In FAREWELL, MY LOVELY (1940) Marlowe searches for an ex-convict
Moose Malloy a missing girl friend, Velma Valento. Velma is described
by Moose as "cute as lace pants," and during his investigation
Marlowe deals with Los Angeles' gambling circuit, a murder, and
three potentially deadly women.
His next novel, THE HIGH WINDOW (1942), Chandler
considered his worst. It was written at the same time as THE LADY
IN THE LAKE (1943), which Ross Macdonald included in his list
of favorites. Chandler's writing had already excited interest
in the film community, and for Double Indemnity (1944) Chandler
and the director Billy Wilder worked together.
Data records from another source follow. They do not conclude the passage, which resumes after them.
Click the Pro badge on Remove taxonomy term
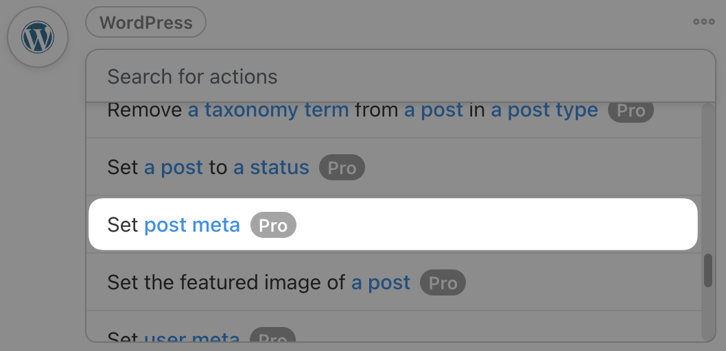726x351 pixels. tap(631, 110)
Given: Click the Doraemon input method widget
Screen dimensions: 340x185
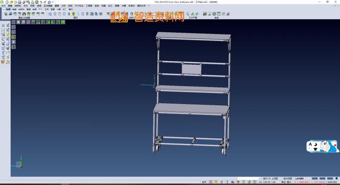Looking at the screenshot, I should (322, 147).
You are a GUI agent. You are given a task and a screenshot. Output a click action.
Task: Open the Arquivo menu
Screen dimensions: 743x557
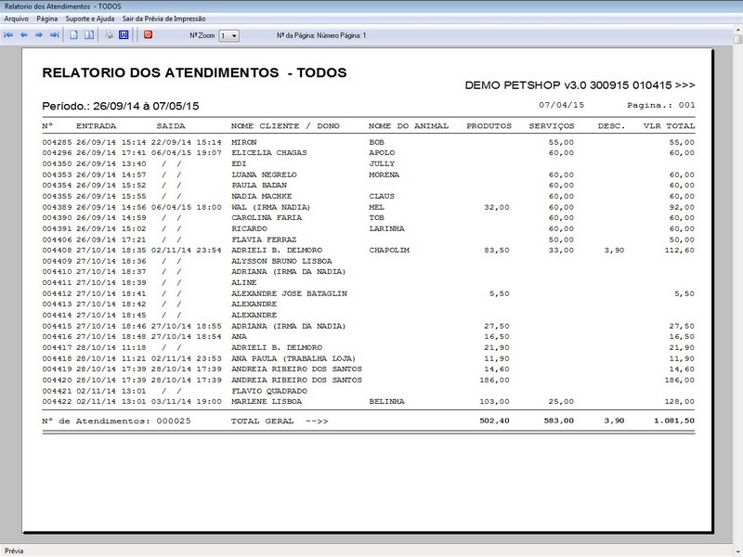pyautogui.click(x=17, y=19)
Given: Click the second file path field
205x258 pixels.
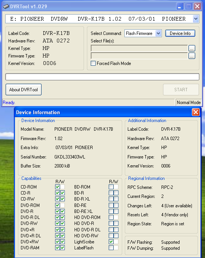Looking at the screenshot, I should 139,56.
In 1946 Chandler
received Edgar Award from the Mystery Writers of America for screenplay,
and in 1954 for novel. When Warner Brothers was making The Big
Sleep (1946), Chandler discussed the story with the screenwriters,
Leigh Brackett and William Faulkner, director Howard Hawks, and
star Humphrey Bogart. He even wrote a new ending which was not
used.
"Everything
a writer learns about the art or craft of fiction takes just a
little away from his need or desire to write at all. In the end
he knows all the tricks and has nothing to say." (from 'Introduction'
to Pearls Are a Nuisanse, 1950)
THE LITTLE SISTER (1949), which included the author's opinions
about Hollywood, received negative reviews. The story opens in
the usual way: "'Is this Mr Marlowe, the detective?' It was
a small, rather hurried, little-girlish voice. I said it was Mr
Marlowe, the detective. 'How much you charge for your services,
Mr Marlowe?'" The sixth novel in the series, THE LONG GOODBYE
(1953), has been admired by many critics. Marlowe's long and complicated
investigation begins when he helps Terry Lennox, sitting drunk
in a Rolls-Royce Silver Wraith. Marlowe's willingness to forgive
in his own way his friends, who have betrayed him, differs completely
from the attitude of Mike Hammer, who is ready to kill and never
turns his other cheek. In the end Marlowe tells Terry: "You're
a very sweet guy in a lot of ways. I'm not judging you. I never
did. It is just that you're not here anymore. You're long gone.You've
got nice clothes and perfume and you're as elegant as a fifty-dollar
whore."
When his wife died in 1954 Chandler was devastated.
He sailed for England and met Jessica Tyndale, a banker, on board,
and they became close. PLAYBACK, Chandler's last finished novel,
appeared in 1958. In the story Marlowe renews his affair with
Linda Loring, who made her first appearance in The Long Goodbye.
During the writing process Helga Greene become Chandler's literary
agent. He and Helga Greene were induced by Ian Fleming to travel
to Capri, and to interview Lucky Luciano along the way in Naples.
Chandler essay 'My Friend Luco' was not published. In 1959 Helga
flew to California, and Chandler proposed her from his hospital
bed. Chandler died on March 26, 1959. His unfinished novel POODLE
SPRING was completed by Robert B. Parker, who has also written
a sequel to The Big Sleep, entitled PERCHANCE TO DREAM (1990).
In 1998 the playwright Tom Stoppard wrote a screenplay for Poodle
Springs, which was made into a television movie. Parker's doctoral
dissertation was The Violent Hero, Wilderness Heritage and Urban
Reality: A Study of the Private Eye in the Novels of Dashiell
Hammett, Raymond Chandler and Ross Macdonald (1970). Parker's
own Boston private eye Spenser combines Marlowe's knightly moral
code and Archer's social conscience.